Il se dégage également du sol et peut se concentrer dans des habitations peu ventilées et au sol non étanche. En moyenne, sur la terre, les doses effectives dues au radon émis par le sol sont de 0,2-0,3 mSv/an. Des doses peuvent atteindre exceptionnellement jusqu'à 10 mSv/an. En France, les plus basses valeurs moyennes de doses effectives se rencontrent pour des terrains sédimentaires : 0,2-0,3 mSv/an et les plus élevées en zone granitique : 1,2 mSv/an. Les recommandations de la Commission Internationale de Protection Radiologique (CIPR) sont, en moyenne, pour le public, de 1 mSv/an et de 20 mSv/an sur 5 ans pour les travailleurs du nucléaire. Le radon est responsable au 1/3 de l'exposition de la population française aux rayonnements ionisants, alors que 41 % de l'exposition est due aux radiographies médicales. Aux États-Unis, la dose moyenne annuelle naturelle due au radon est estimée à 2 mSv soit 55 % de l'exposition totale de la population aux rayonnements ionisants. Dans ce pays, le nombre de décès par cancer du poumon résultant d'une exposition au radon est compris entre 8 000 à 45 000 personnes.

Utilisations :

On utilise le radon pour initier et influencer des réactions chimiques. Il est utilisé aussi dans les appareils servant à prévenir les tremblements de terre. En médecine, on l'utilise en radiothérapie.

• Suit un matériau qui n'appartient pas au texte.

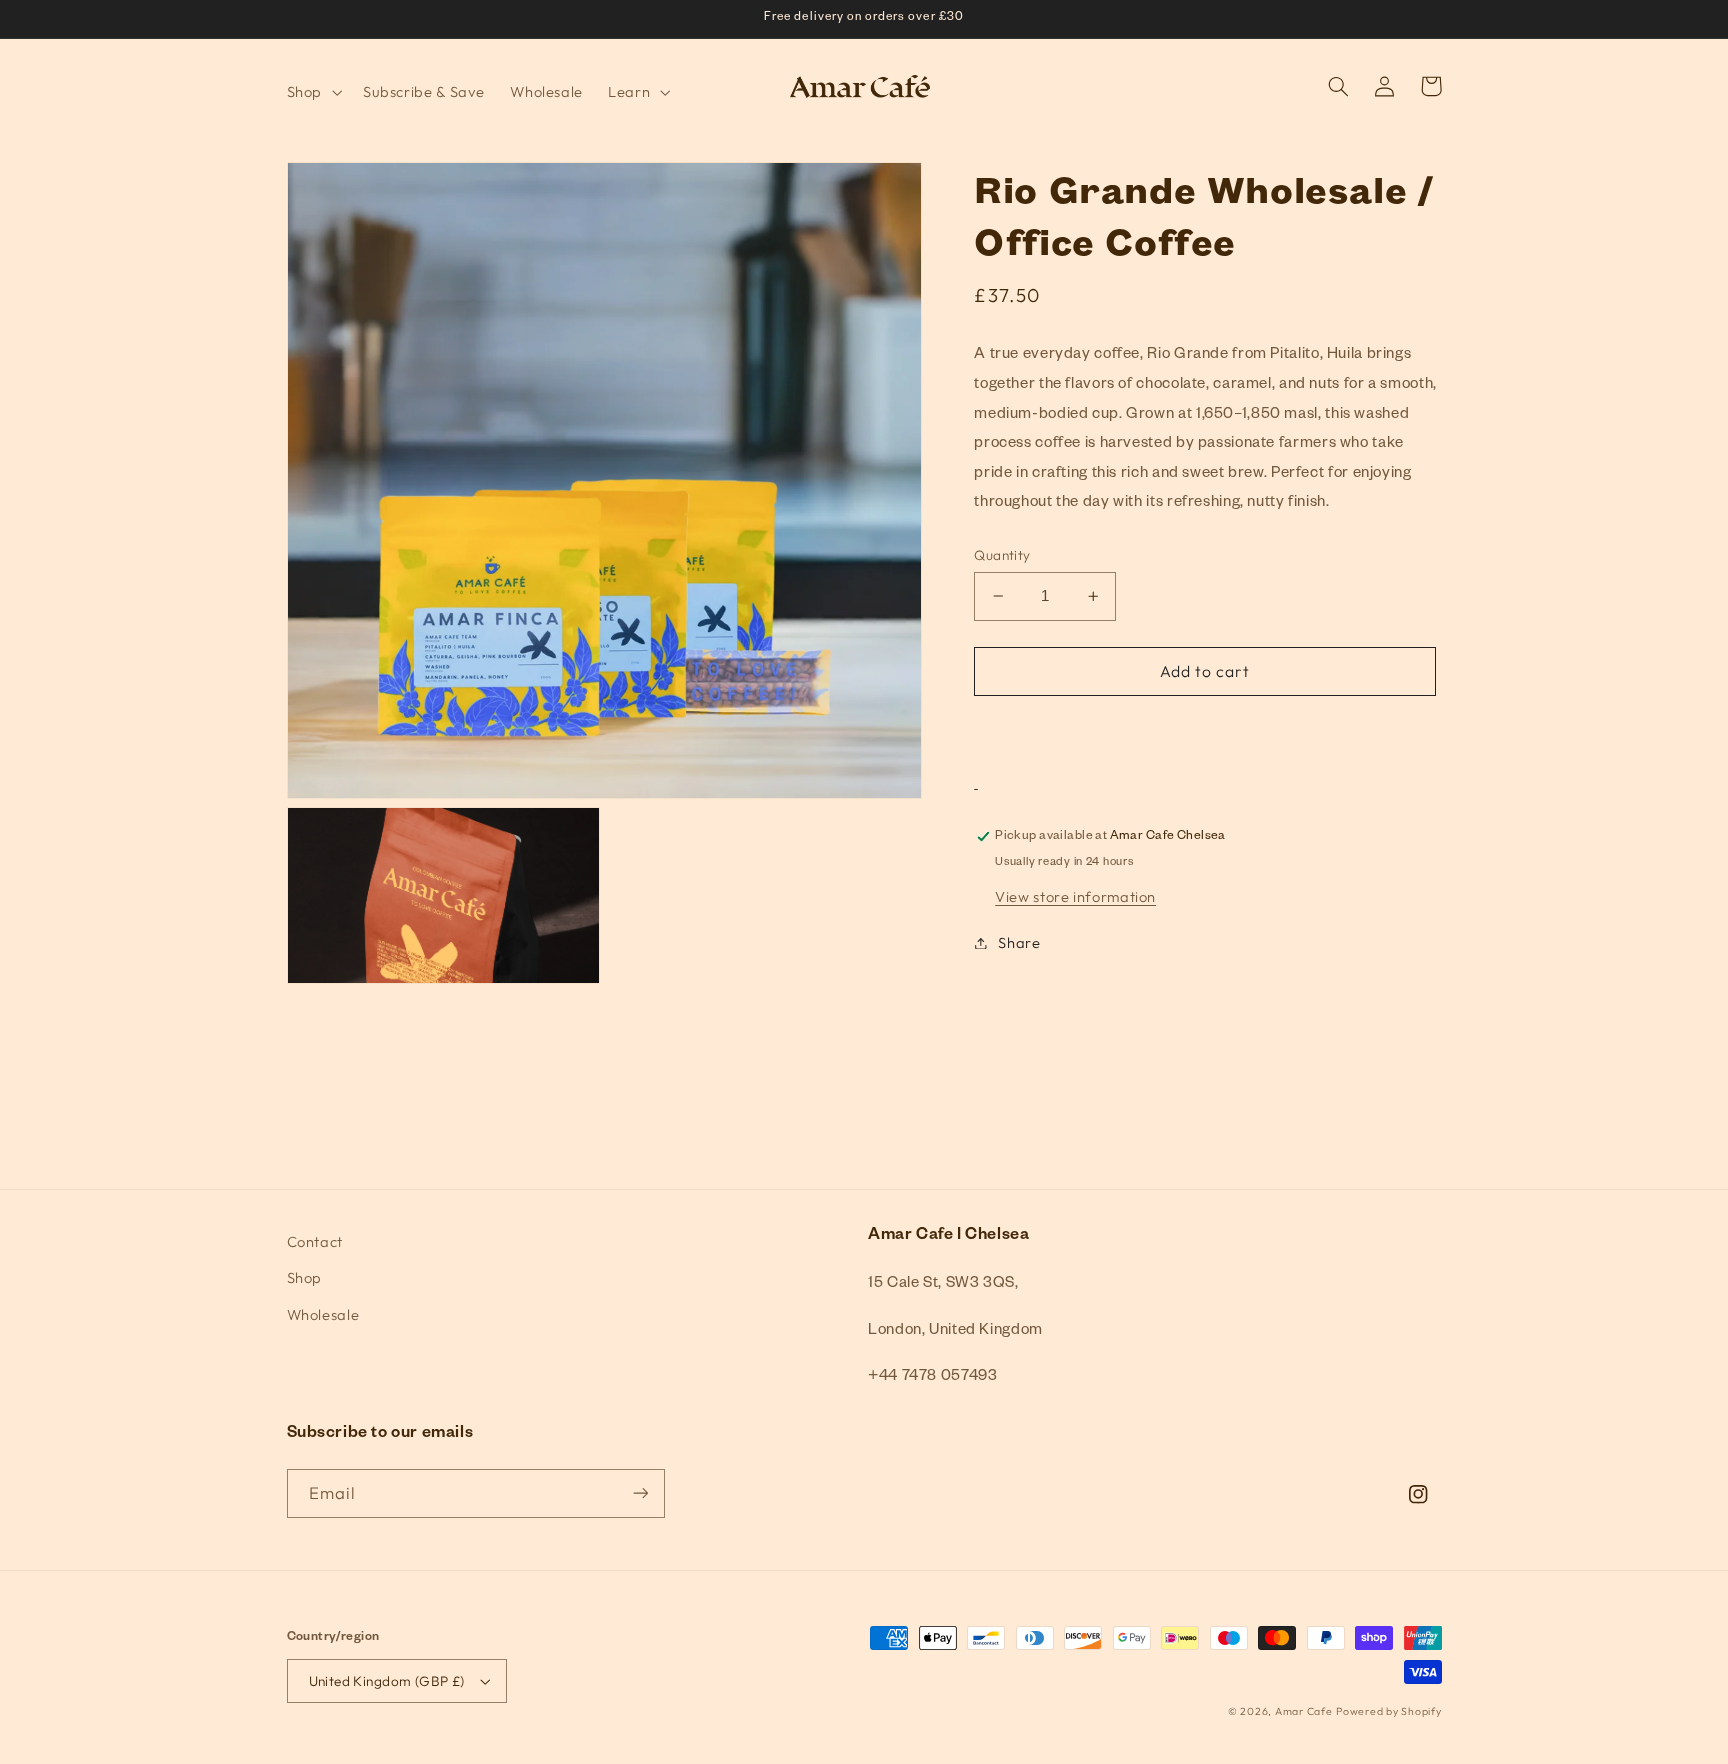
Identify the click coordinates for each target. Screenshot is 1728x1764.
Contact (315, 1241)
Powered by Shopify (1388, 1711)
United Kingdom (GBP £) (387, 1681)
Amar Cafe (1304, 1711)
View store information (1075, 896)
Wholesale (323, 1314)
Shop (305, 1277)
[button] (312, 92)
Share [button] (1019, 942)
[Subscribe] (640, 1493)
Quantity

- Traçage radioactif : puisque le radon disparaît rapidement dans l'air par décroissance radioactive, il est utilisé dans des recherches hydrologiques qui étudient les interactions entre les eaux souterraines et celles des ruisseaux et rivières. Tout changement significatif dans la concentration en radon dans un ruisseau ou une rivière est un bon indicateur d'une entrée locale d'eau souterraine.

Précautions à prendre :

Le code de la santé publique et son arrêté d'application du 22 juillet 2004 imposent aux propriétaires de certains établissements recevant du public (ERP) situés dans les zones prioritaires de faire procéder à des mesures de radon. Les catégories d'établissement contrôlées par l'Agence Régionale de Santé (ARS) sont les suivantes :

- les établissements d'enseignement y compris les bâtiments d'internat,
- les établissements sanitaires et sociaux disposant d'une capacité d'hébergement,
- les établissements thermaux,
- les établissements pénitentiaires.

Il a été défini deux niveaux volumiques du radon, exprimés en béquerels (Bq) par mètre cube, au-dessus desquels des actions doivent être mises en œuvre pour réduire l'exposition des personnes, à savoir :
- un seuil de précaution (400 Bq/m3), exigeant la mise en œuvre d'actions correctives simples en cas de dépassement : aérer le logement, vérifier l'état de la ventilation, ouvrir les fenêtres...,
- un seuil d'alerte (1000 Bq/m3) amenant à entreprendre des actions plus importantes comme augmenter le renouvellement d'air, assurer l'étanchéité du bâtiment...

 

Bibliographie :

- Encyclopédie des gaz, Elsevier, L'Air Liquide, 1976.

- Documents et informations des producteurs de gaz de l'air (voir le chapitre dioxygène).

- Selling the Nation’s Helium Reserve, The National Academies Press, Washington, 2010.

- Weil Group.

- Techniques de l'ingénieur, 1987 et 1991.

- L'Actualité Chimique, novembre-décembre 1989.